As an initial matter, I note that plaintiff's attorney has not withdrawn from this case and, therefore, plaintiff should not be submitting pro se filings. However, as the gist of plaintiff's argument in his motion for reconsideration and four supplements to the motion is that his pro bono attorney did not adequately respond to defendants' motion for summary judgment, I will consider the filings.
I granted defendants' motion for summary judgment on plaintiff's Eighth Amendment medical care claim because the facts did not support a finding that plaintiff's vitiligo was a serious medical need. I also determined that, even if it were a serious medical need, defendants were not deliberately indifferent. (See Decision and Order of January 10, 2013, at 6-7.)
In support of his motion for reconsideration, plaintiff contends that he should not be held responsible for his inadequate attorney and it is not his fault that his attorney did not submit evidence in response to defendants' motion for summary judgment. According to plaintiff, defendants provided him with no treatment for his vitiligo and they did not refer him to a dermatologist who could have provided treatment. He further asserts that defendants knew about his condition and that it was spreading, but they did nothing about it. According to plaintiff, defendants knew that there was treatment available that could have possibly stopped the spreading and maybe even cause some repigmentation. Plaintiff also states that his attorney did not communicate with him.

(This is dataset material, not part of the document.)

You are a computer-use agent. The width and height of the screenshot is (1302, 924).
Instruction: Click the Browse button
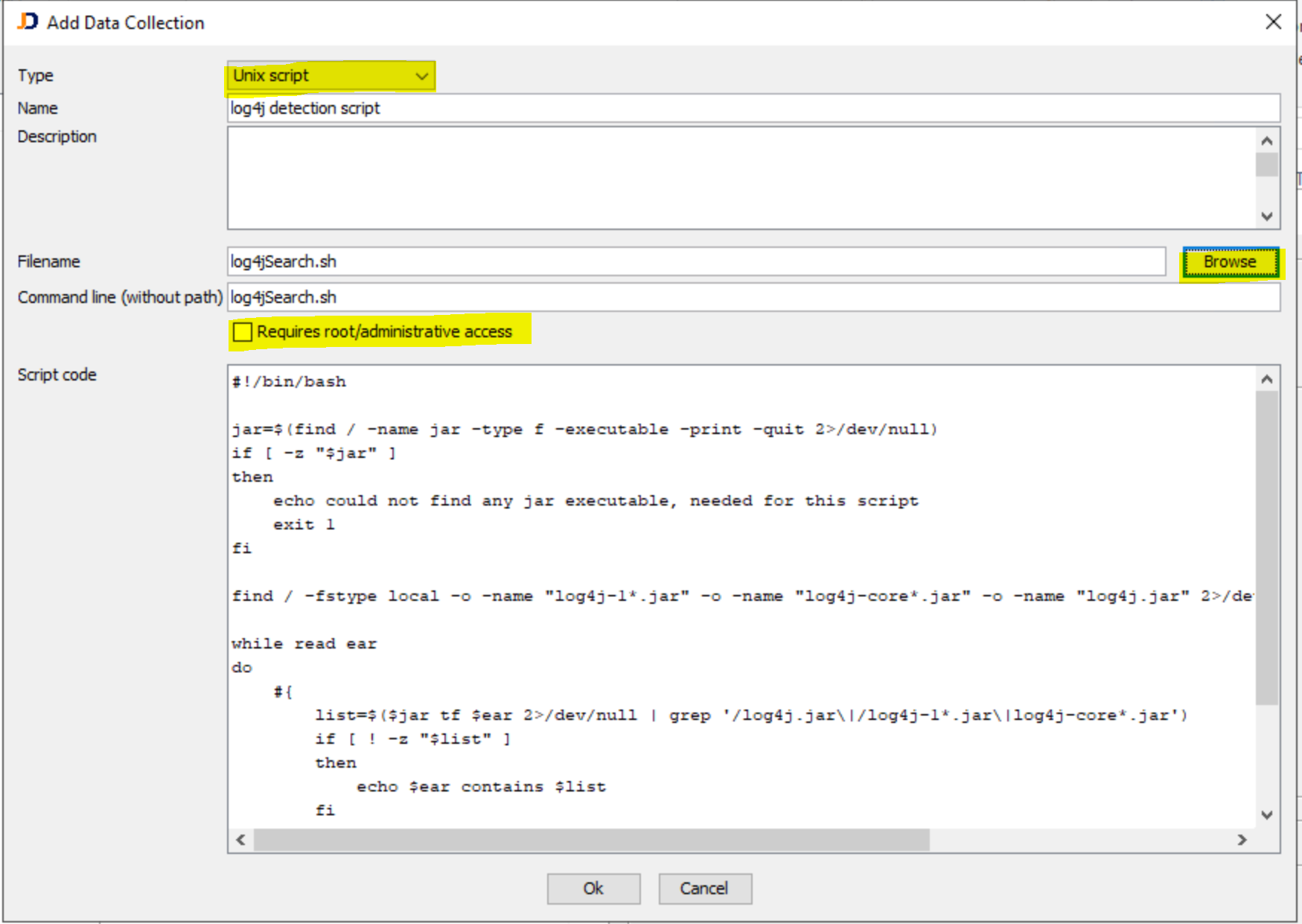pos(1230,261)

Plaintiff insists that his attorney's summary judgment response was inadequate because he did not respond to defendants' proposed findings of facts, but only filed a brief. However, a review of the thorough response brief reveals that it contains the arguments plaintiff raises in his motion for reconsideration and supplements. For instance, plaintiff asserts that there was no requirement for him to submit evidence that his condition was serious, citing Greeno v. Daley, 414 F.3d 645 (7th Cir. 2005), apparently an argument that his vitiligo was a serious medical need. However, the response brief contains the same citation, referring the court to Greeno in support of the argument that plaintiff's vitiligo was a serious medical need. (See Pl.'s Resp. Br., Docket 78, at 3.) I considered the argument. In addition, in his third supplement to his motion for reconsideration, plaintiff notes that his attorney, "did in fact state in his response brief . . . [that plaintiff] has repeatedly registered deep distress over his spreading condition." (Docket 101 at 1.) Plaintiff also recognizes that his attorney directed the court to the Mayo Clinic website for additional medical information on vitiligo, and stated that there are many treatments for vitiligo. (Id.)
Plaintiff has not shown that there is newly discovered evidence or that the court's January 10, 2013, Decision and Order contains a manifest error of law or fact. He has also not demonstrated that he is entitled to relief from judgment under Rule 60.
IT IS THEREFORE ORDERED that plaintiff's motion for reconsideration (Docket # 97) is DENIED.
IT IS FURTHER ORDERED that plaintiff's motion for counsel (Docket # 105) DENIED.
Dated at Milwaukee, Wisconsin, this 29th day of April, 2013.